Excerpts from a dataset
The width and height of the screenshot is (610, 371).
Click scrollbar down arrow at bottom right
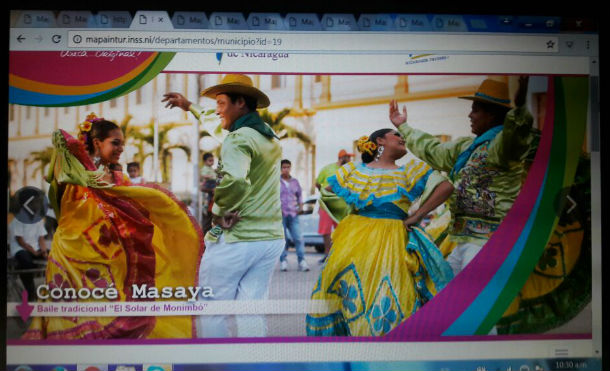[598, 352]
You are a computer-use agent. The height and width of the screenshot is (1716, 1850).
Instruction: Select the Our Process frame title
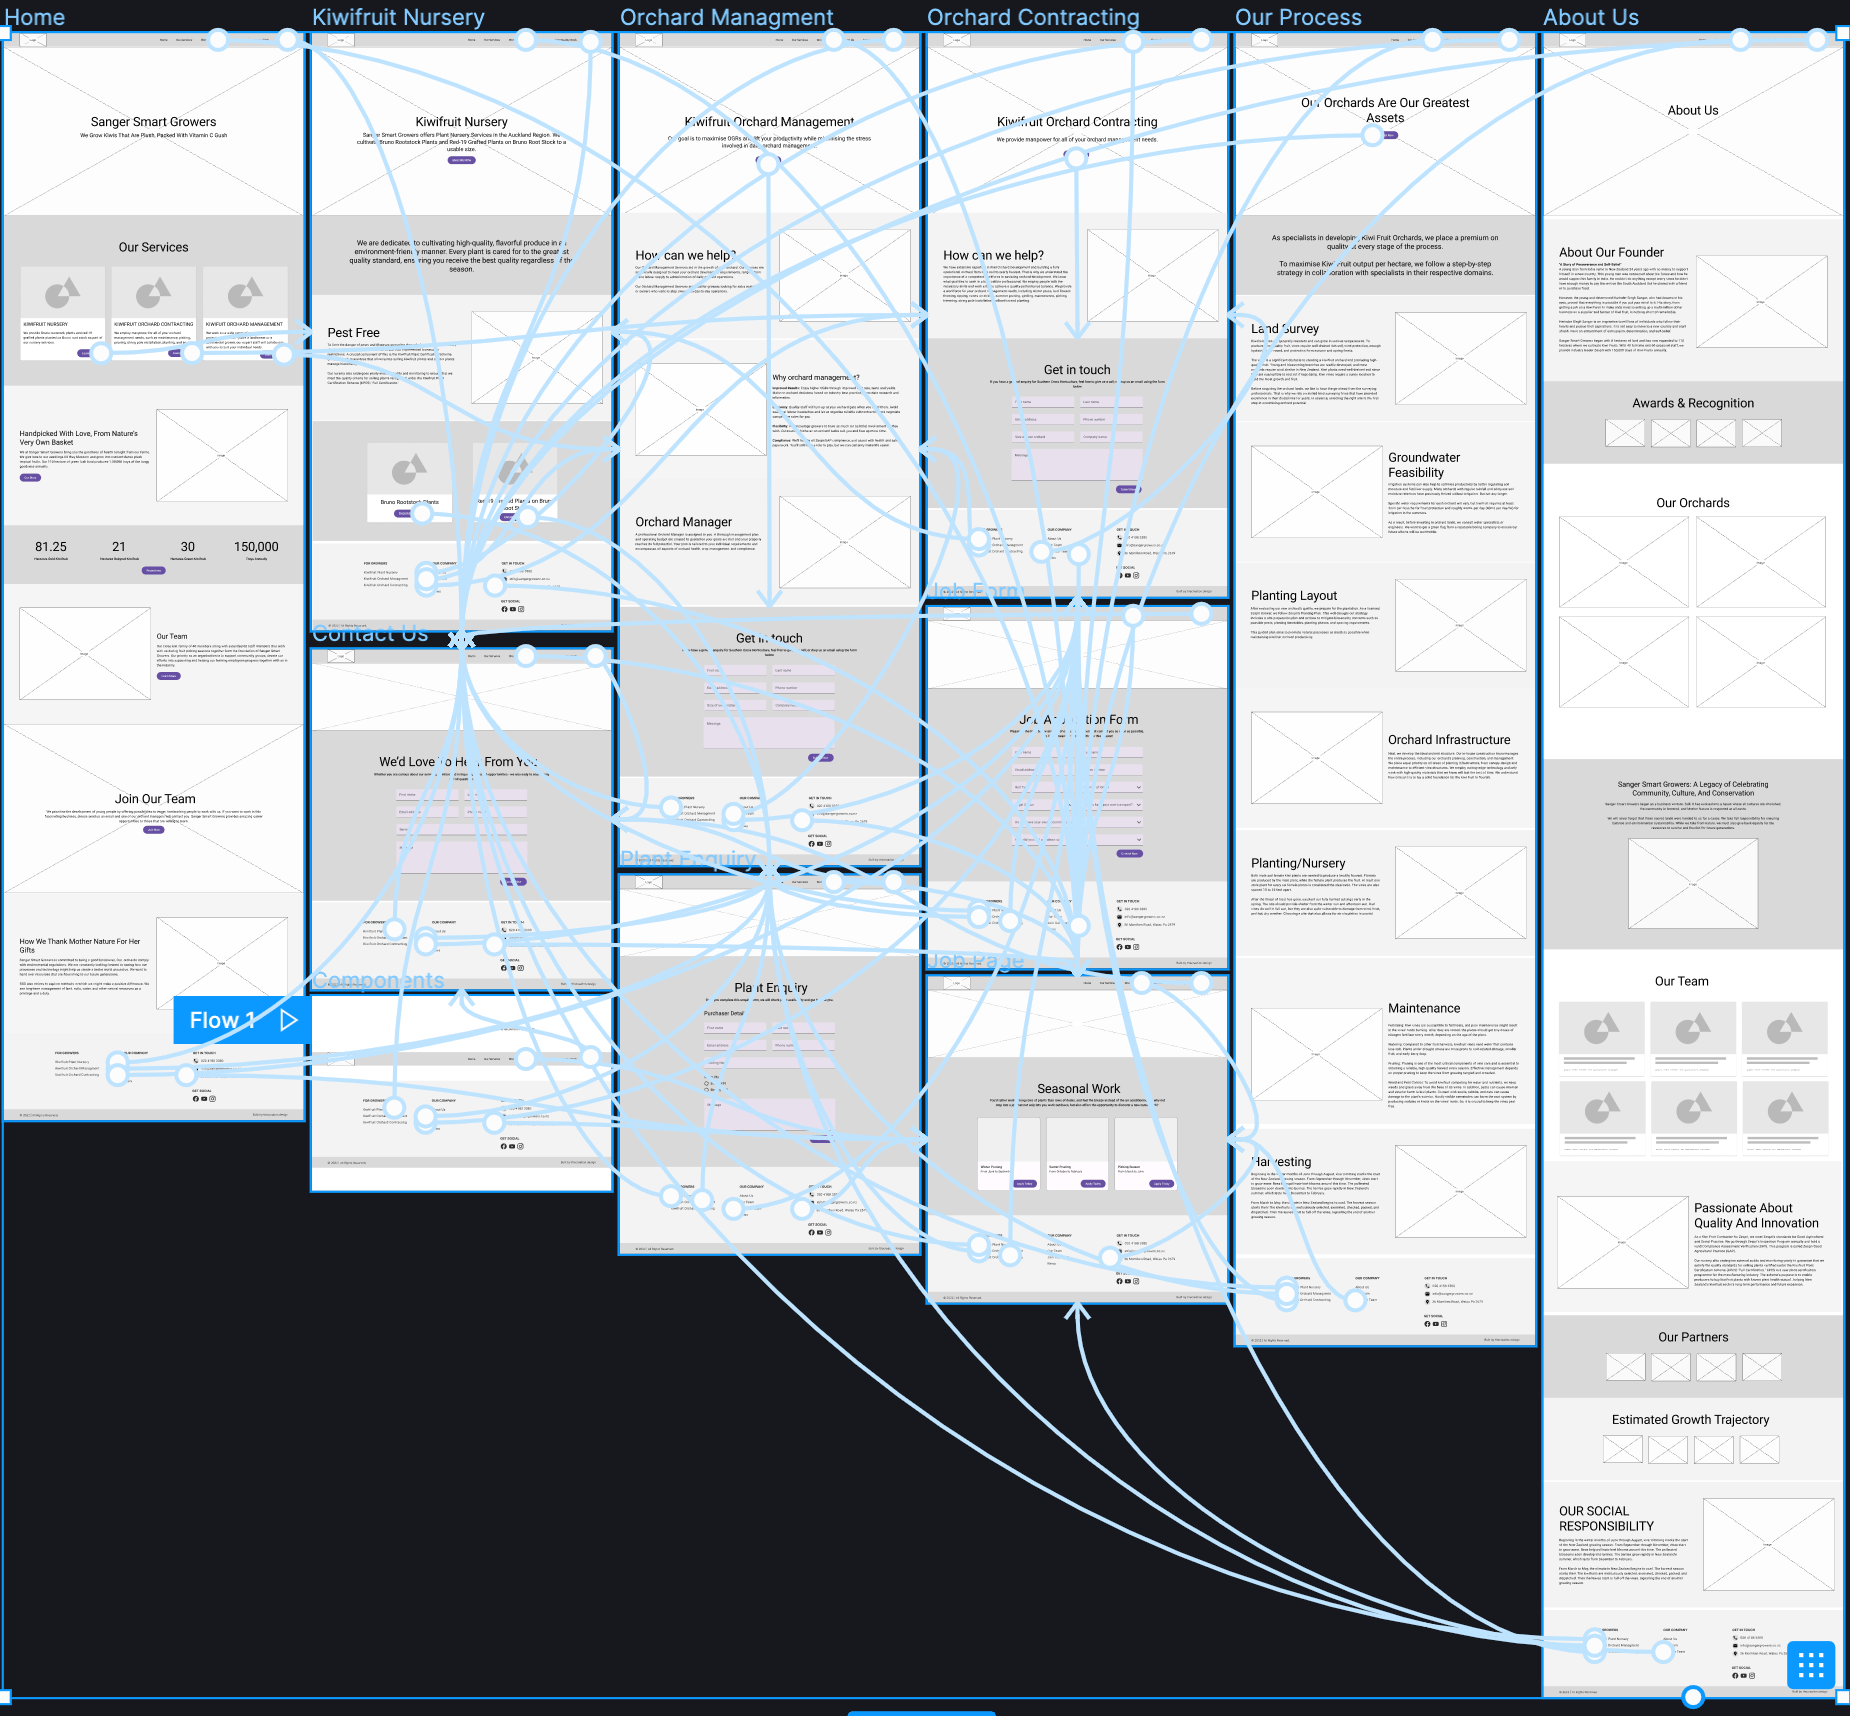tap(1297, 17)
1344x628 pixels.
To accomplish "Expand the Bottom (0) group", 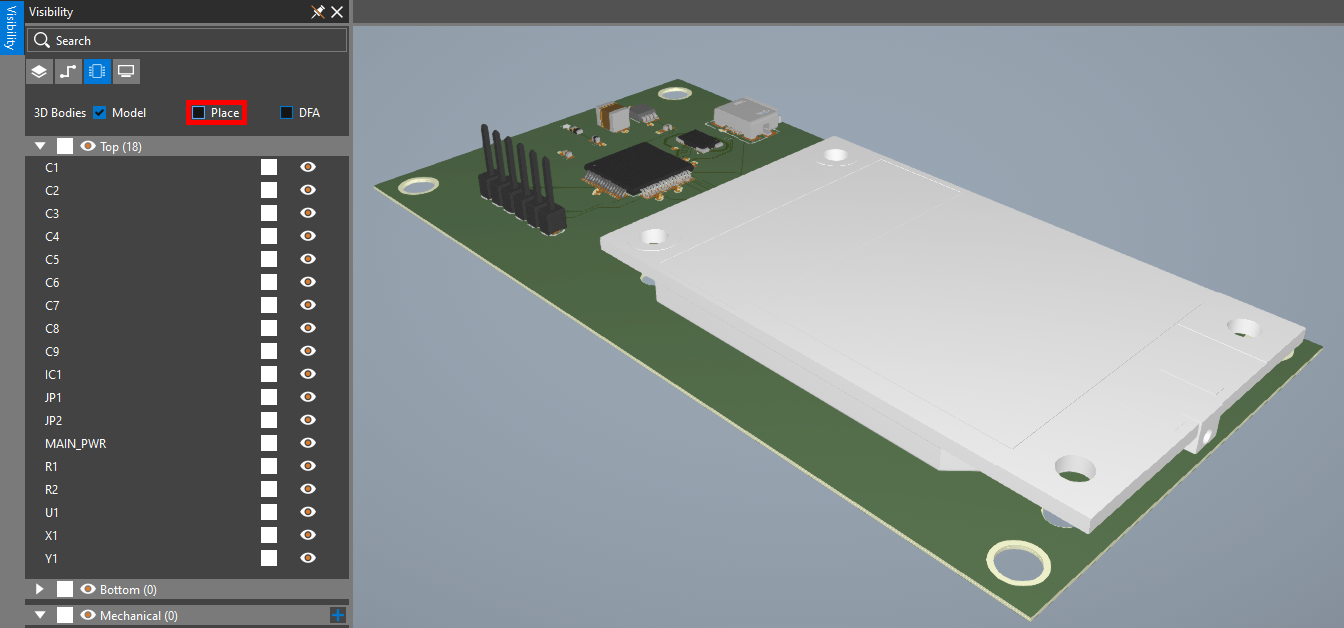I will pyautogui.click(x=40, y=589).
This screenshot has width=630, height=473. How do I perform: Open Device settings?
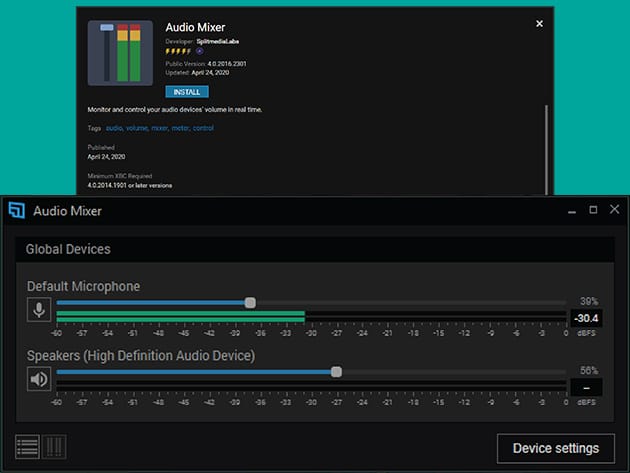point(555,447)
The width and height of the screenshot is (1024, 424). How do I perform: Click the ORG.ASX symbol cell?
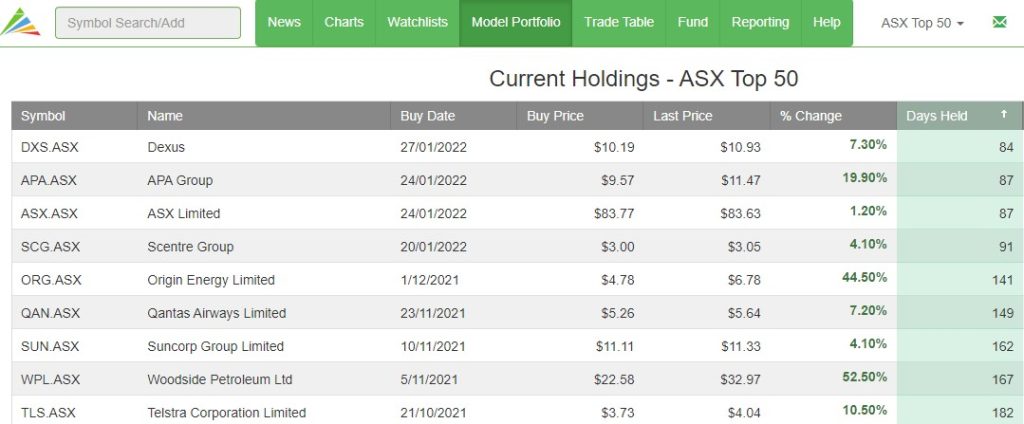click(50, 280)
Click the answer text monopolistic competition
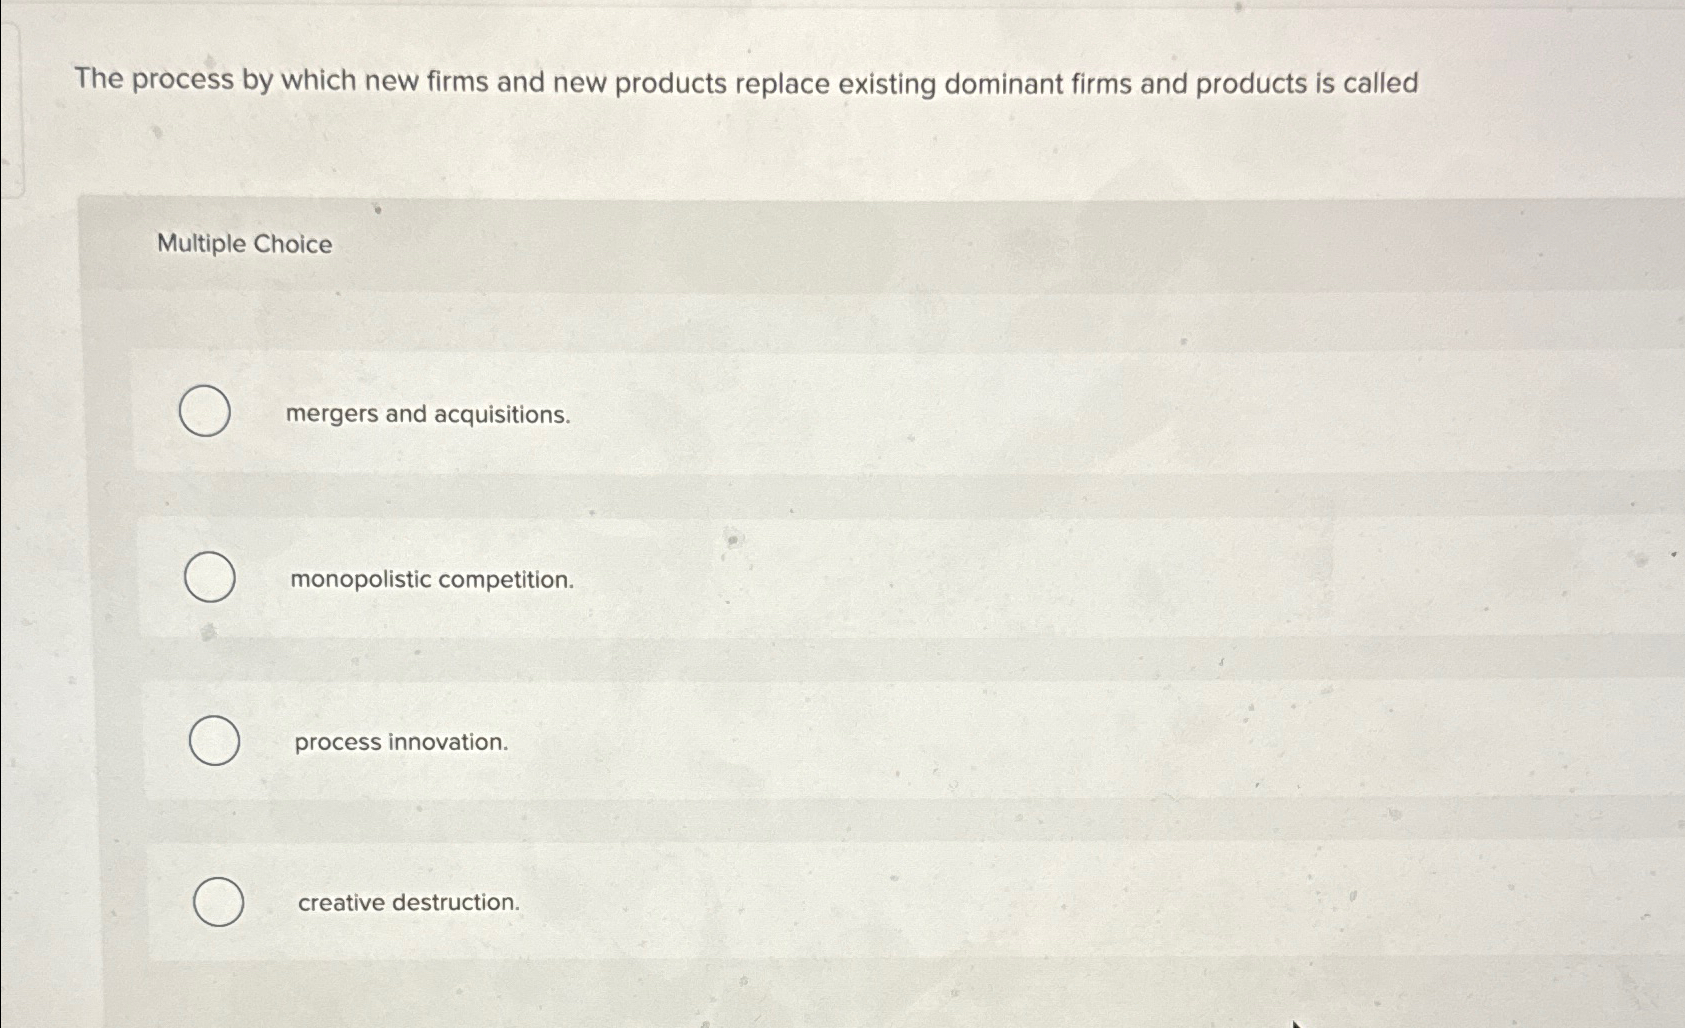Screen dimensions: 1685x1028 431,580
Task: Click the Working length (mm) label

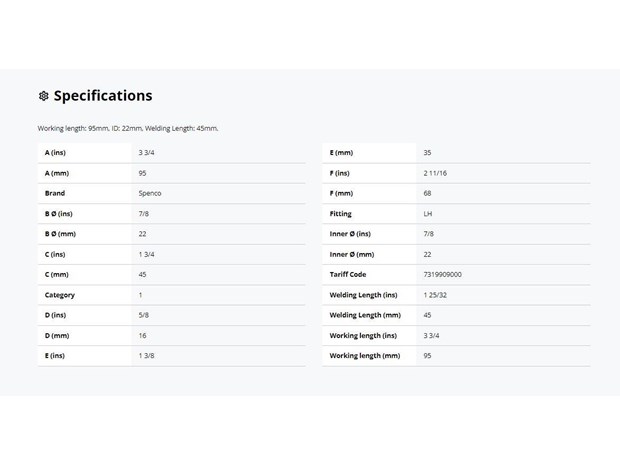Action: pyautogui.click(x=365, y=356)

ACTIVITY
Your answer must be the lines from the one containing "The width and height of the screenshot is (1024, 424)." through the last line of the records, printed exactly with no pictures; please include both ends.

ANSWER TO THIS TASK
The width and height of the screenshot is (1024, 424). How do I perform: Click the ORG.ASX symbol cell?
click(50, 280)
Click the answer text monopolistic competition
Screen dimensions: 1685x1028 431,580
Task: Click the Working length (mm) label

Action: pyautogui.click(x=365, y=356)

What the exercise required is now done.